Her gift had been secret until she’d allowed herself to get drunk with Uncle. The fire of liquor burning in her veins, her usual restraint she felt around him vanished and she thought it about time to show him she was more than just a quiet, timid girl. Foolish — to think that greedy, conspiring Uncle Kurt would keep her secret when he saw a possibility of gain for House Arwelle. Now, it was too late; unlike a weft thread, there was no reversing the mistake that had brought her here, now, in this crowded room where she crouched before her loom, reluctantly showing off her skill before the Keldarian officials.
They’d hauled her Valian device here, into the Rector’s Hall, a few buildings from Rena’s shop. The officials had driven the Orn Monks out; ever since the occupation began, the Monks’ safe houses had become their most popular meeting places, mockery of the former god-king’s empire. Uncle had promised Rena this was only an audition to show off her skill — to reveal a useful opportunity to develop Gholheim’s textile industry — but now, in this bare room with its sparse lighting and black-and-gray tapestries that stunk of oil, with more than forty royal spectators crowded close together, scrutinizing Rena in silence, it felt like a trial. The worst part was that half of them wore obsidian robes, marking them as the tyrannical troupe of King’s men known as the elite guard.
That was the true source of Rena’s underlying fear, and the reason she did everything she could now to focus only on her work, to pretend that she was elsewhere. In Gholheim, it was illegal to be an artist. King Fyrian’s ruthless reforms, which only got worse with each moonspan, saw artists hauled away every day. The elite guard came to do inspections of shops at random, and many of them ended up with boarded-up doors and windows. Never once did they come to Rena, but even if they did, she had gone to great lengths to keep her secret.
Was she truly a criminal? Late at night, while she wove cloth secretly in her shop, it was easy to forget the danger when her passion came to life, as patterns transformed from mind to cloth. For more than a year she basked in this secret pleasure, every day coming home well after first moon. There was fear—a sliver, easy to ignore—but she was never caught. No, she hid her tracks well, and she truly believed that the one thing she loved above all—that thing considered to be wrong—was not wrong. This did not hurt people, not like the drawings had.

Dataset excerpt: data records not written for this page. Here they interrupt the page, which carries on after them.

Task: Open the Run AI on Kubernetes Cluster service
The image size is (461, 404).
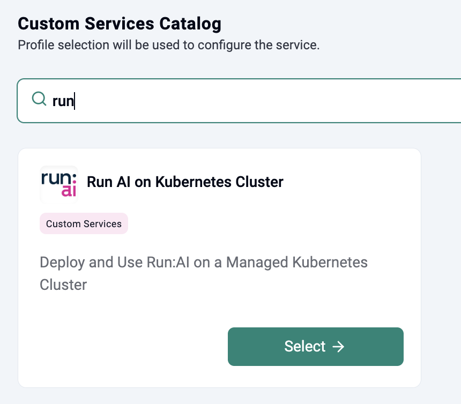Action: coord(315,347)
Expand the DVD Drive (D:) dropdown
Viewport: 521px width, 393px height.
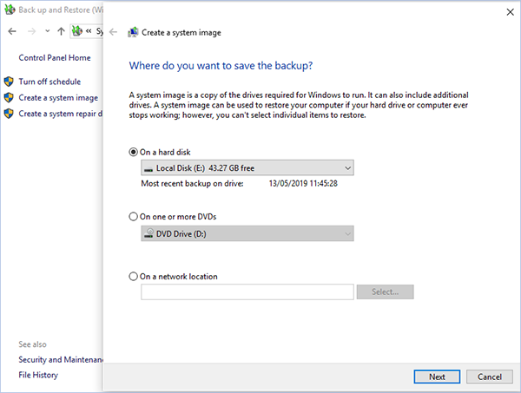tap(247, 233)
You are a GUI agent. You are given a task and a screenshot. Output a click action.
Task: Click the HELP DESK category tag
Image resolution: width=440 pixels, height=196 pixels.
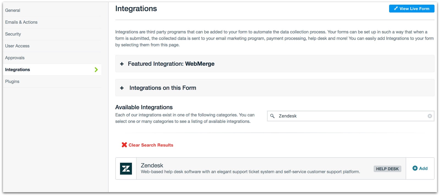[x=387, y=169]
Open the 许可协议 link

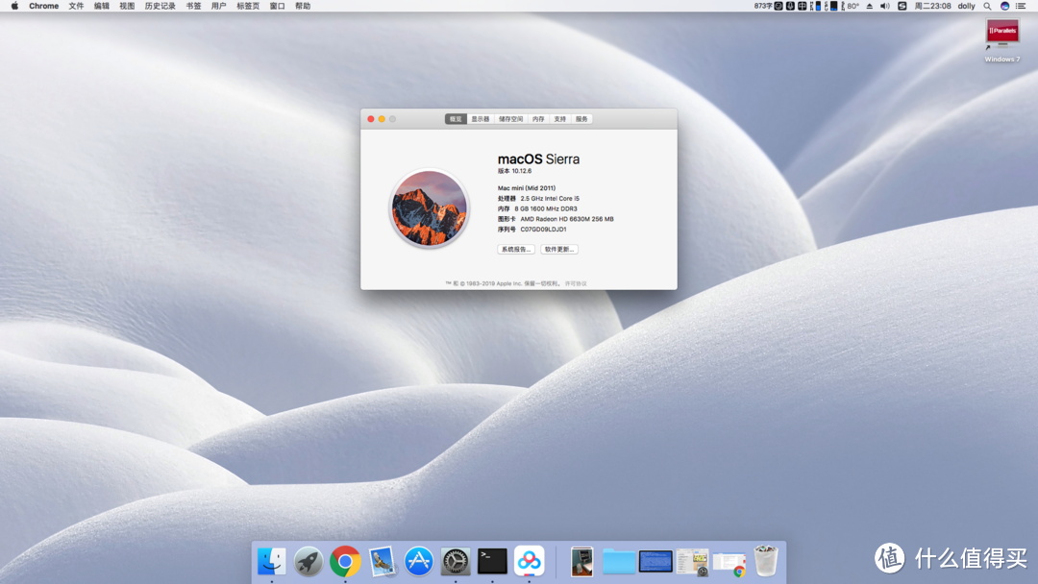(576, 283)
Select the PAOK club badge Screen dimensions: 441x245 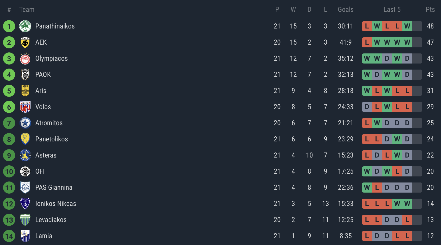pos(25,75)
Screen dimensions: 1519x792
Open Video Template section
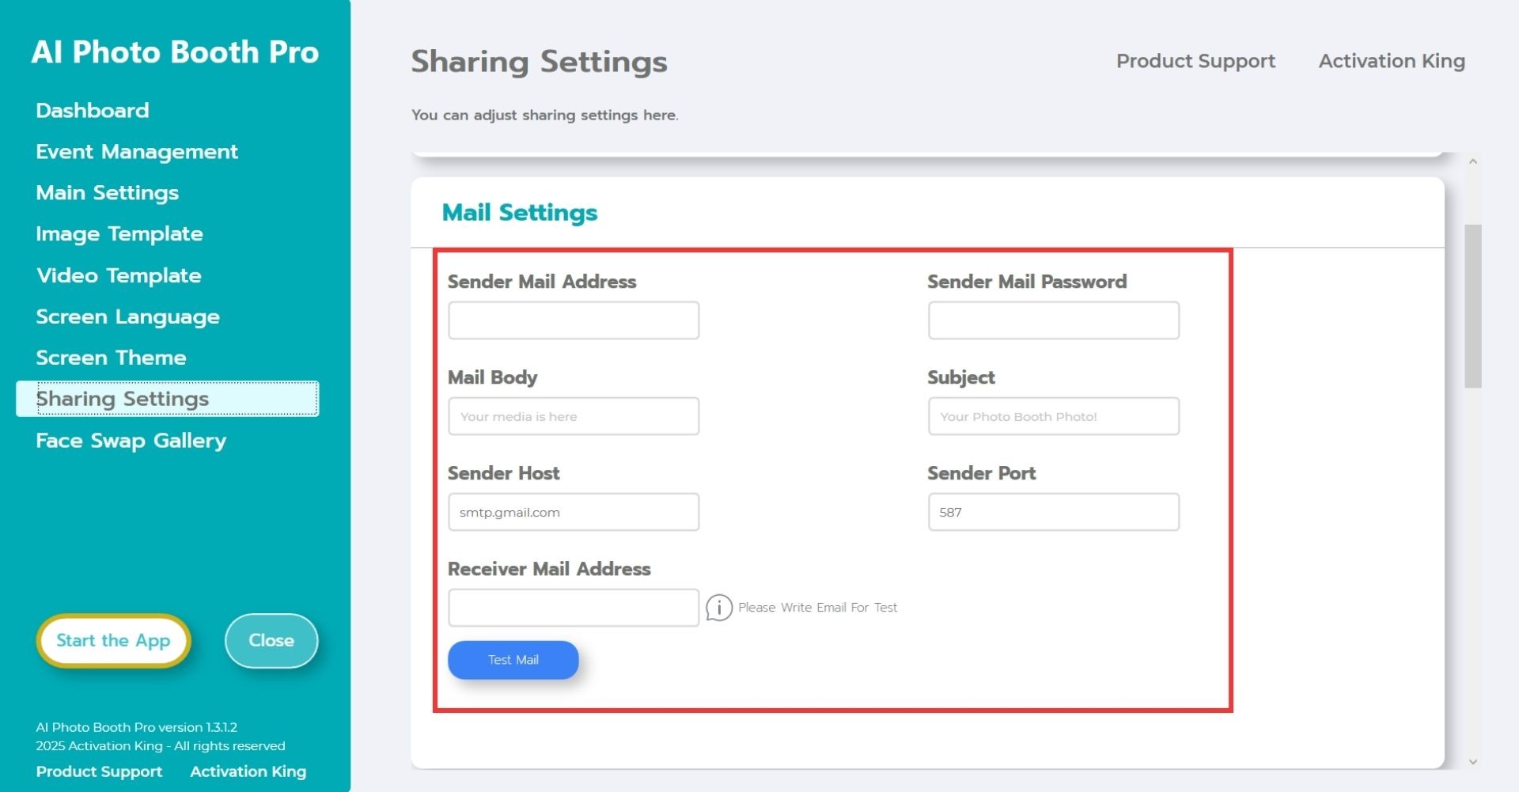[x=119, y=276]
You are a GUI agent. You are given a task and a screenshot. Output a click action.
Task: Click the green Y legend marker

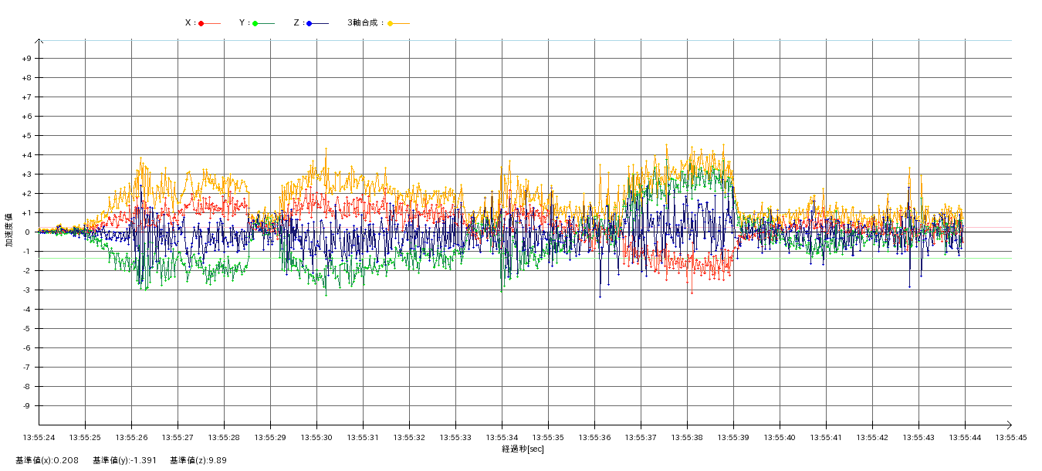click(x=255, y=23)
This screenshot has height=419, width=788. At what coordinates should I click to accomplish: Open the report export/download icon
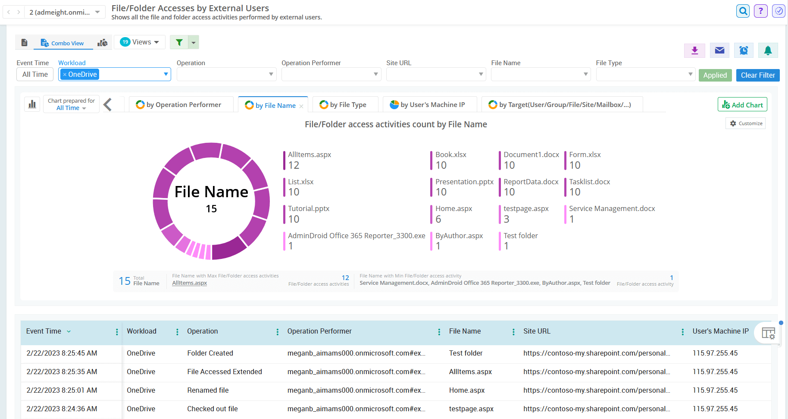694,50
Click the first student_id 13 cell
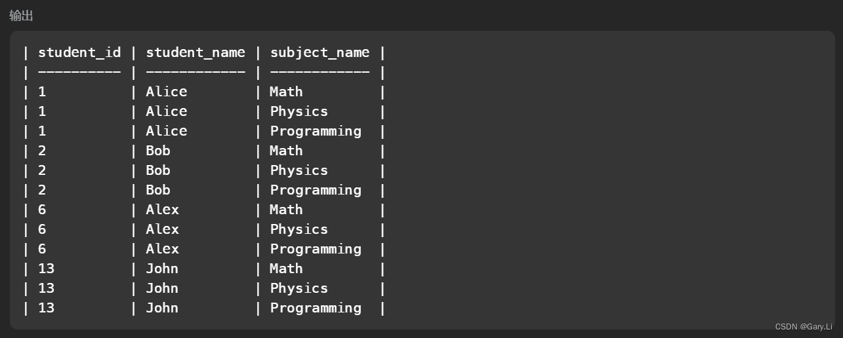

Rena glanced briefly to where Uncle stood next to his three noble friends. Francas was the hawk-nosed southerner, Mikas, the head of House Dulvar, was stone-faced, squinting around his monocle. And the third noble… He had joined last, his emerald eyes like glass, his face unreadable—exactly how Rena remembered him from her years of imprisonment years ago. He still had the same anchor tattoo on his left cheek and half a missing ear. Rena did not stare long enough, but even in her quick glance she saw that he was looking at her with uncanny fascination. Does he recognize me? I was still a child, and I look nothing now like I did then. Maybe he won’t remember me.